Metaphone 3 is the latest generation of the Metaphone family of ‘phonetic encoding’ algorithms. A phonetic encoding algorithm takes a word, spelled correctly or incorrectly, or a name, and returns a ‘phoneticised’ key value that should be the same for all words that are pronounced similarly. Programmers can use this key to help the user find the word or name they are looking for even if they are not sure of the exact spelling. Both Metaphone and Double Metaphone are widely used in spell checkers, search engines, and genealogy sites.
Please keep in mind that Metaphone 3 is highly specialized to account for the peculiarities and inconsistencies of pronunciation in English, and is designed to work with all letters available in the 1252 codepage. It works less well for other languages, so versions of the metaphone algorithm for other languages will be coming soon.
Metaphone 3 can be downloaded as OS independent C++, Java, C#, PHP, Perl, or PL/SQL source code. buy now
Metaphone 3 was developed using a database of over 100,000 words prepared with correct encodings to test against, and achieves a 98% accuracy against that database. The result, if you read the source code carefully, amounts to practically a comprehensive description of variations and exceptions in the pronunciation of words in English.
Because of this increased accuracy, it became possible to allow the programmer more flexibility in determining how closely the encoding should match the pronunciation of the target words.
Metaphone and Double Metaphone encodings drop non-initial vowels, and also map voiced/unvoiced consonant pairs to the same coded symbol. (Some voiced/unvoiced consonant pairs in English are B/P, V/F, D/T, and Z/S.) This is useful in cases where adjacent vowels and consonants have been transposed, or voiced and unvoiced consonants are so close together in sound that the user might confuse them, but on the other hand the result set may be too large, or the user might complain that the results don't 'sound' close enough to the search string they typed in.
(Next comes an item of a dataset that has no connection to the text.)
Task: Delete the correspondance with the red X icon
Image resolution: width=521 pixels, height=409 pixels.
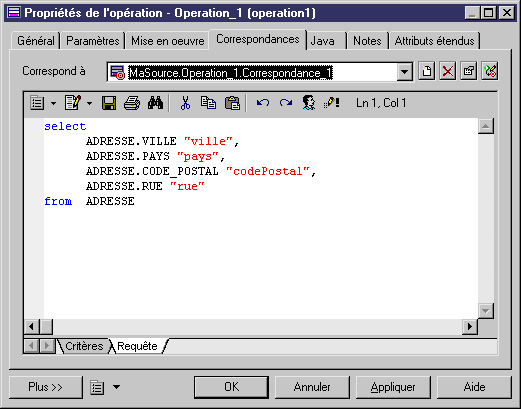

Metaphone 3 allows this encoding, but adds the flexibility to set the encoding to include non-initial vowels, or to map voiced/unvoiced pairs to different encodings, or both. If you have prepared indexes for some combination of these more exact encodings as well as for the regular encoding, you now have much more flexibility in returning results to the user. If there are very few matches, you might return the less exact matches according to the existing standard of fuzziness, or, if there are too many matches, or plenty of "exact" matches, you can return a more focussed set.
We don’t know of any other phonetic encoding algorithm that does this.